2. Observasi ketidaknyamanan non verbal
3. Gunakan pendekatan yang positif terhadap pasien, hadir dekat pasien untuk
memenuhi kebutuhan rasa nyamannya dengan cara: masase, perubahan posisi,
berikan perawatan yang tidak terburu-buru
4. Kendalikan factor lingkungan yang dapat mempengaruhi respon pasien terhadap
ketidaknyamanan
5. Anjurkan pasien untuk istirahat dan menggunakan tenkik relaksai saat nyeri.
7. Kolaborasi medis dalam pemberian analgesic.
Dx II. Resiko kekurangan volume cairan berhubungan dengan asupan cairan yang tidak
adekuat.
Tujuan : Setelah dilakukan tindakan keperawatan diharapkan keseimbangan cairan
pasien normal dan dapat mempertahankan hidrasi yang adekuat.
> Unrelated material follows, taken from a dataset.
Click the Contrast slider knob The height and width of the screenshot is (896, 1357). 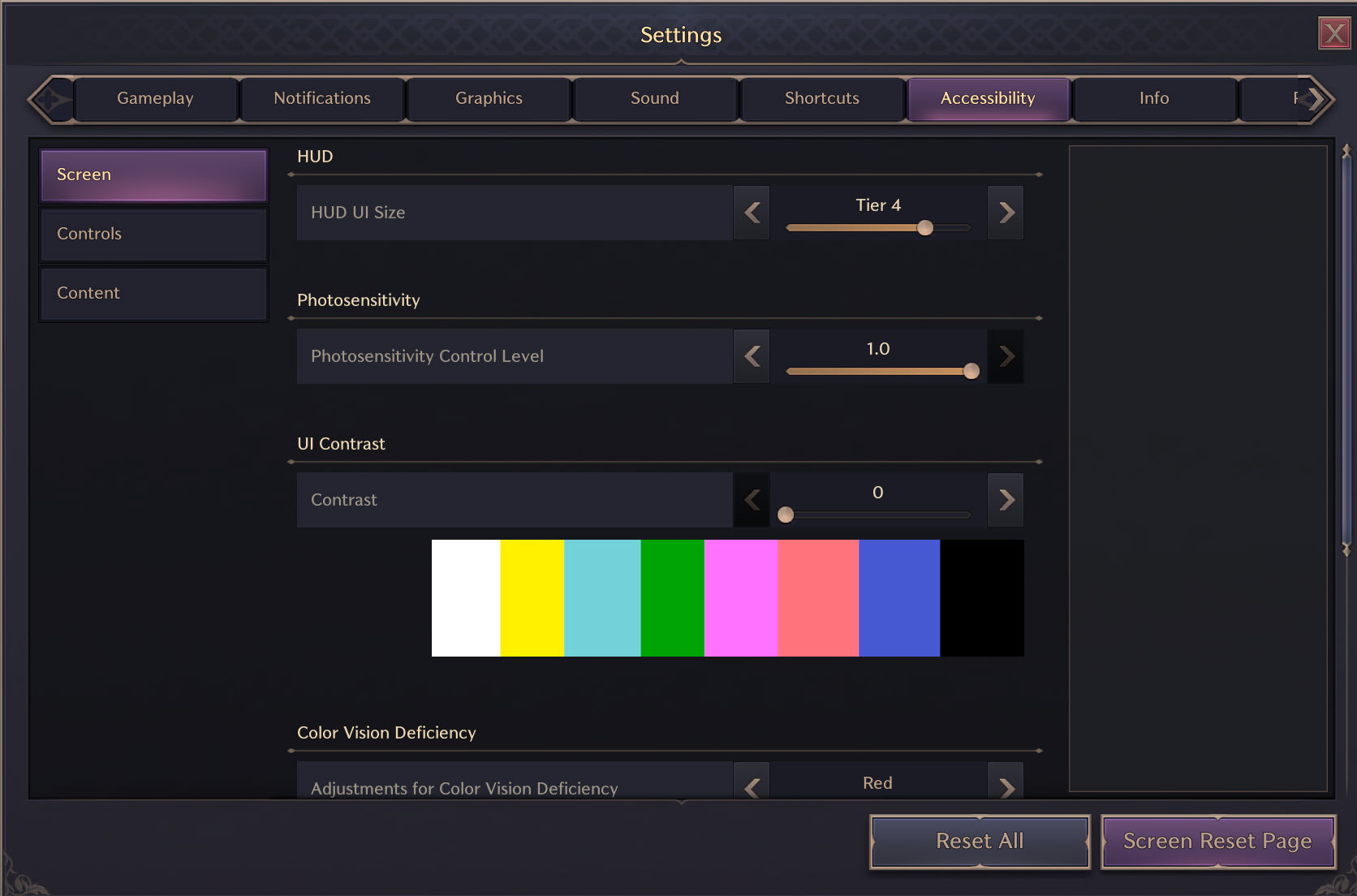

Fluid balance, kriteria hasil:
1. Mempertahankan urine output sesuai dengan usia dan BB, BJ urine normal, HT
normal
2. Tekanan darah, nadi, suhu tubuh dalam batas normal
3. Tidak ada tanda-tanda dehidrasi, elastisitas, turgor kulit, membran mukosa lembab,
4. Tidak ada rasa haus yang berlebihan
Fluid Management
1. Pertahankan catatan intake dan output yang akurat
2. Monitor vital sign dan status hidrasi
3. Monitor status nutrisi
4. Awasi nilai laboratorium, seperti Hb/Ht, Na+ albumin dan waktu pembekuan.
5. Kolaborasikan pemberian cairan intravena sesuai terapi.
6. Atur kemungkinan transfusi darah.